Give back all of the data verbatim.

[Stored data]
►
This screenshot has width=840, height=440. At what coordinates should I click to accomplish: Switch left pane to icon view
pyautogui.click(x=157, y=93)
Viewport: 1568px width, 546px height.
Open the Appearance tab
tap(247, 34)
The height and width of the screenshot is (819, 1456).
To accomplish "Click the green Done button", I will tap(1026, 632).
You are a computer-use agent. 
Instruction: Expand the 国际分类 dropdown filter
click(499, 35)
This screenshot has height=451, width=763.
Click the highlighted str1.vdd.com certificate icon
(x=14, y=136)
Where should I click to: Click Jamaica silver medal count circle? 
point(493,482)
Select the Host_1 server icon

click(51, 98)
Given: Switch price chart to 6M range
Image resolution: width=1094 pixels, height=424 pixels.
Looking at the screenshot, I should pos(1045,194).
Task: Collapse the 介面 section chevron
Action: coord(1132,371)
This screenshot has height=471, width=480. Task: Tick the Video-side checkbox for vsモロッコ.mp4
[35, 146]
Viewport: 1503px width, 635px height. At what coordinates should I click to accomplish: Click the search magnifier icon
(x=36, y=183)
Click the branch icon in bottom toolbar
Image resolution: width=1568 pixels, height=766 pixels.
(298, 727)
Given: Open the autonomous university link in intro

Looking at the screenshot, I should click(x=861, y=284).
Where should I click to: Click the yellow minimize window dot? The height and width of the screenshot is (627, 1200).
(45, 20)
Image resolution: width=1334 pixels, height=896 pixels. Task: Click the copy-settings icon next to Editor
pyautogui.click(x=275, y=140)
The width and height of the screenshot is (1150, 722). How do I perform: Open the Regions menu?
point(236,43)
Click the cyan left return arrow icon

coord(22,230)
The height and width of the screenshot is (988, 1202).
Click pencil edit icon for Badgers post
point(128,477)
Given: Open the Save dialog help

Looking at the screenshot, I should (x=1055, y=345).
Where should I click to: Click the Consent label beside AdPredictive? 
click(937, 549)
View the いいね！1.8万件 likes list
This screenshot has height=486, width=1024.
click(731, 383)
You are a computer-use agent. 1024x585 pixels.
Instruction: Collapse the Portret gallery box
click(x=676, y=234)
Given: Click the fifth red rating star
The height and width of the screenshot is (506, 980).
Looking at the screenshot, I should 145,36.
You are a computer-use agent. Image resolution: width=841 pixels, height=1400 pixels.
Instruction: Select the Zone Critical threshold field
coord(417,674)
◄
ANSWER SPACE:
This screenshot has width=840, height=440. At what coordinates should I click to accomplish: Switch left pane to icon view
pyautogui.click(x=157, y=93)
Viewport: 1568px width, 546px height.
Open the Appearance tab
tap(247, 34)
The height and width of the screenshot is (819, 1456).
To accomplish "Click the green Done button", I will tap(1026, 632).
You are a computer-use agent. 
Instruction: Expand the 国际分类 dropdown filter
click(499, 35)
This screenshot has height=451, width=763.
Click the highlighted str1.vdd.com certificate icon
(x=14, y=136)
Where should I click to: Click Jamaica silver medal count circle? 
point(493,482)
Select the Host_1 server icon

click(51, 98)
Given: Switch price chart to 6M range
Image resolution: width=1094 pixels, height=424 pixels.
Looking at the screenshot, I should pos(1045,194).
Task: Collapse the 介面 section chevron
Action: coord(1132,371)
This screenshot has height=471, width=480. Task: Tick the Video-side checkbox for vsモロッコ.mp4
[35, 146]
Viewport: 1503px width, 635px height. At what coordinates should I click to accomplish: Click the search magnifier icon
(x=36, y=183)
Click the branch icon in bottom toolbar
Image resolution: width=1568 pixels, height=766 pixels.
(298, 727)
Given: Open the autonomous university link in intro

Looking at the screenshot, I should click(x=861, y=284).
Where should I click to: Click the yellow minimize window dot? The height and width of the screenshot is (627, 1200).
(45, 20)
Image resolution: width=1334 pixels, height=896 pixels. Task: Click the copy-settings icon next to Editor
pyautogui.click(x=275, y=140)
The width and height of the screenshot is (1150, 722). How do I perform: Open the Regions menu?
point(236,43)
Click the cyan left return arrow icon

coord(22,230)
The height and width of the screenshot is (988, 1202).
Click pencil edit icon for Badgers post
point(128,477)
Given: Open the Save dialog help

Looking at the screenshot, I should (x=1055, y=345).
Where should I click to: Click the Consent label beside AdPredictive? 
click(937, 549)
View the いいね！1.8万件 likes list
This screenshot has height=486, width=1024.
click(731, 383)
You are a computer-use agent. 1024x585 pixels.
Instruction: Collapse the Portret gallery box
click(x=676, y=234)
Given: Click the fifth red rating star
The height and width of the screenshot is (506, 980).
Looking at the screenshot, I should 145,36.
You are a computer-use agent. Image resolution: width=841 pixels, height=1400 pixels.
Instruction: Select the Zone Critical threshold field
coord(417,674)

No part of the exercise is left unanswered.